I’ve noticed that the people I want to be closer with, the less vocal I am about my thoughts and opinions. And then it becomes one of the reasons they’re no longer in my life. Yet, I’m incessantly oversharing with people I likely won’t see again or have just an acquaint relationship with. Weird how that works, huh? I hate it. When I meet someone I’d like to be closer with, my first thought is that they couldn’t handle me when I’m full on me. If that makes sense.

It’s dose by dose and slowly increasing how myself I am around people. Is that fake of me to do? I don’t feel like it is. I’m not trying to portray someone or something I’m not. I think of it as not letting this new person see every side of me until they’ve proved that they can handle. Like when dating my first love (I can’t think of a clever way to put that, so hush). Anyways, when I was dating him, I let some shit slip that was too much for so early in the relationship and it surprised me when he just listened and was still there afterwards. It made me say a lot more and made me forget that it’s still really early in the relationship. I gave up too much, too fast ya know?

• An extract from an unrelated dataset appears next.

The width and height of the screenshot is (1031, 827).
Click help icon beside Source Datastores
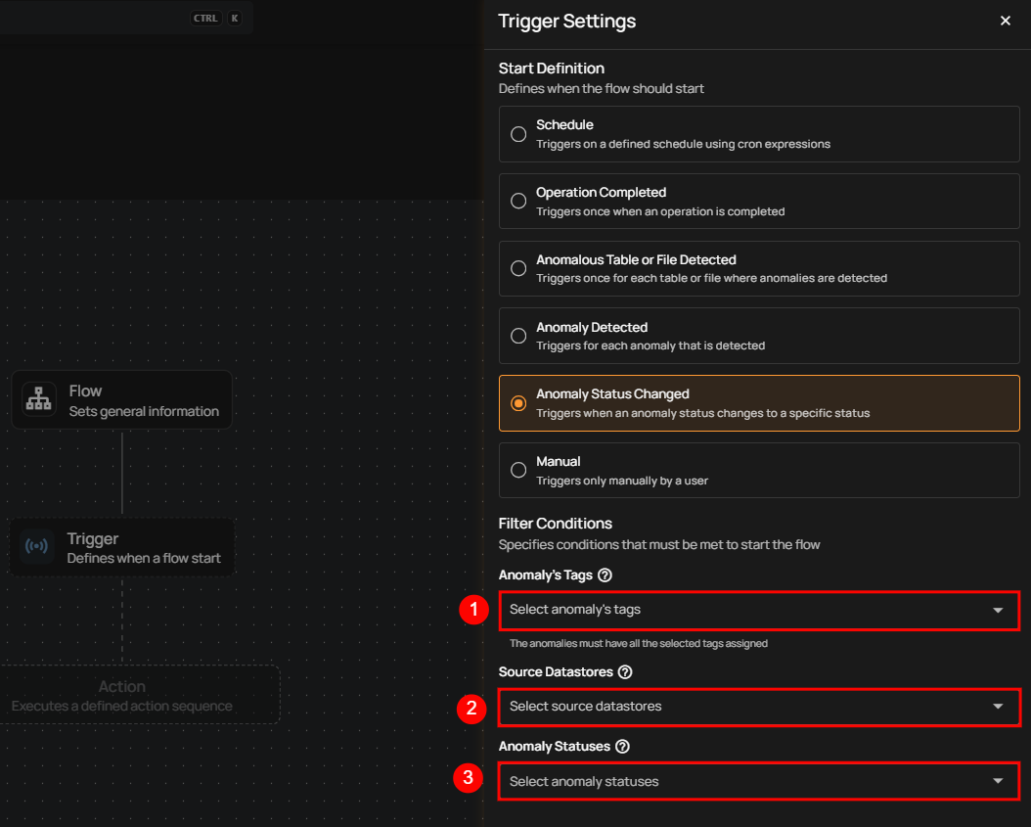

While no relationship has a timetable for when things should and shouldn’t happen, I felt like we became too much too soon because it was just easy to. He accepted everything I said and did so easily that I forgot that good things take time. Not that the relationship was a bad time. Moral of the little tangent, I shouldn’t have revel all sides of me so soon. But at the same time, I feel like I didn’t revel enough. Like how bossy and opinionated I am.

Questions like what do you want to eat, where do you want to go, what do you want to do? Questions that seem like your significant other doesn’t have an answer for, I always did. Yet I never told him because it was easier to go along with what he wanted considering I wanted to appeal to him. That was stupid.

I mean, I’m that way with my friends too. I’d rather be considerate of what they’d prefer because I’m easy to please. I can eat whatever, I can go or not go anywhere, and I can do anything or nothing. However, with my group of friends, if they can’t decide, I will. If my friends give me full reign, I take it happily. But I was scared to do that with the guy I was dating. Hindsight is 20/20 though. I should have gone with my gut.

It’s a bad habit, what can I say? You should always trust your gut. My problem is that sometimes I don’t realize soon enough what my gut is saying. Don’t have my bad habit. Don’t be afraid to say whatever it is you want to say. Don’t be afraid to scare people off by oversharing. They people that matter, the ones that truly want you in their life won’t just go away. Especially when it comes to sharing your feelings. And absolutely do not regret anything you’ve said or done. At the time, it’s what you wanted.

Also, sorry not sorry that this post was all over the place. Welcome to my mind.